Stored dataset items
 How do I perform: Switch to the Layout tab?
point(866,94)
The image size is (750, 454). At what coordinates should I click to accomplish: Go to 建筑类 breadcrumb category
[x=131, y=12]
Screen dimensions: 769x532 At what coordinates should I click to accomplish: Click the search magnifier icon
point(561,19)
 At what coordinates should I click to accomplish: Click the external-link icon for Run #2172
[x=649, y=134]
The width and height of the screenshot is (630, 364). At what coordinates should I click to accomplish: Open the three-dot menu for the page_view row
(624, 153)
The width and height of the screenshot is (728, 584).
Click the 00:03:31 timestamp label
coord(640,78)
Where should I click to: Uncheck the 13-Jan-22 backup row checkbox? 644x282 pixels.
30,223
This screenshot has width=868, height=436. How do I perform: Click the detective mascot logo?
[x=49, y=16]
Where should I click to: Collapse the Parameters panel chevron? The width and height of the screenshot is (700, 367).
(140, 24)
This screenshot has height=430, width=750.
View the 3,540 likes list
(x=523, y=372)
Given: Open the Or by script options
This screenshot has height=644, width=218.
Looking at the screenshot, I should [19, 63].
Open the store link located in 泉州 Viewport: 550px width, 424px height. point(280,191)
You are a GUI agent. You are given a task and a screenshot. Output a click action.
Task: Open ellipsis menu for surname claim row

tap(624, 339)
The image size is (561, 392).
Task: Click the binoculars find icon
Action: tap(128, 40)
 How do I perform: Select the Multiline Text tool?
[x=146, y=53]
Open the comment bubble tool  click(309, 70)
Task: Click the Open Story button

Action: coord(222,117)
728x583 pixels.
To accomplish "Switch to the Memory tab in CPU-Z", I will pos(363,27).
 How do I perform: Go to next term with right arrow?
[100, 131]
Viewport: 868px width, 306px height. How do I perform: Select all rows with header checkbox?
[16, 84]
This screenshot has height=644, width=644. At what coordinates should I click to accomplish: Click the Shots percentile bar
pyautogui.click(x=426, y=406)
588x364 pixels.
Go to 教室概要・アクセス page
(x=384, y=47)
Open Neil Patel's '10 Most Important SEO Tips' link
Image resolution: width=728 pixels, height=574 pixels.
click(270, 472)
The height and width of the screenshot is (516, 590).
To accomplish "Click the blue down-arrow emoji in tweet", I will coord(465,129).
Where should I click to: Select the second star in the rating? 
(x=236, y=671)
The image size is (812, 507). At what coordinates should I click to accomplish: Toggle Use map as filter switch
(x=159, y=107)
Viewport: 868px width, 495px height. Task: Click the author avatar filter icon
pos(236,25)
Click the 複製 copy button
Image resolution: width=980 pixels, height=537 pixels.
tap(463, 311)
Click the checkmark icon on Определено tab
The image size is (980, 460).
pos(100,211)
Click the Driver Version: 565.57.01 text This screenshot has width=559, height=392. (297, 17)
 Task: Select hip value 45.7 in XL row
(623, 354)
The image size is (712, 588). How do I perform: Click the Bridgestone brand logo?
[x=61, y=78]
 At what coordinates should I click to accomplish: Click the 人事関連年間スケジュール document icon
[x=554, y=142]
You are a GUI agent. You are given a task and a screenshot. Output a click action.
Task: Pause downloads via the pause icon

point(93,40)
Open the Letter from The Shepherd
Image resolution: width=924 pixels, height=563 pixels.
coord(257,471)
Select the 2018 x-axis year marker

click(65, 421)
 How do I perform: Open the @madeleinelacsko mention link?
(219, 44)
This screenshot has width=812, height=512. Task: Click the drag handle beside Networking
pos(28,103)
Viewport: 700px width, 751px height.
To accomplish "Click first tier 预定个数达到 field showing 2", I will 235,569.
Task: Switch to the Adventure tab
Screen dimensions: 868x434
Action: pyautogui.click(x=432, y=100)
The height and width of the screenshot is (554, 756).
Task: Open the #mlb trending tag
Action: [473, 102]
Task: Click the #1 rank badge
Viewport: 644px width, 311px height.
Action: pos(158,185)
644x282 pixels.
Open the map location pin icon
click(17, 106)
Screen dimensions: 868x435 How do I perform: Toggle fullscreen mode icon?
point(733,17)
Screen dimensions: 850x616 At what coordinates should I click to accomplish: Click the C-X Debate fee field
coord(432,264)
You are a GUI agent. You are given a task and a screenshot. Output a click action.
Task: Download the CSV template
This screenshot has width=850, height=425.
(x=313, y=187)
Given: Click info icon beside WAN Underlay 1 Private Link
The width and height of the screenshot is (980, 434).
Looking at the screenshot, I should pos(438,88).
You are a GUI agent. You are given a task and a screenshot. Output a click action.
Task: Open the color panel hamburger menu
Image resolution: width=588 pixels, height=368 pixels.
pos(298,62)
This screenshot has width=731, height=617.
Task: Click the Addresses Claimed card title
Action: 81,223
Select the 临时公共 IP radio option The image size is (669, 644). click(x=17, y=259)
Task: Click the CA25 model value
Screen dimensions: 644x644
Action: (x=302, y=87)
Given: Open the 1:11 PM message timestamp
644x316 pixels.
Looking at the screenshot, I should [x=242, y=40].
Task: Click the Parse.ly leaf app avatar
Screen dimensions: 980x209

* [Work task]: Could you count the lines in the entries that hold the word "will"? Only the number is wanted.

* [Your solution]: 3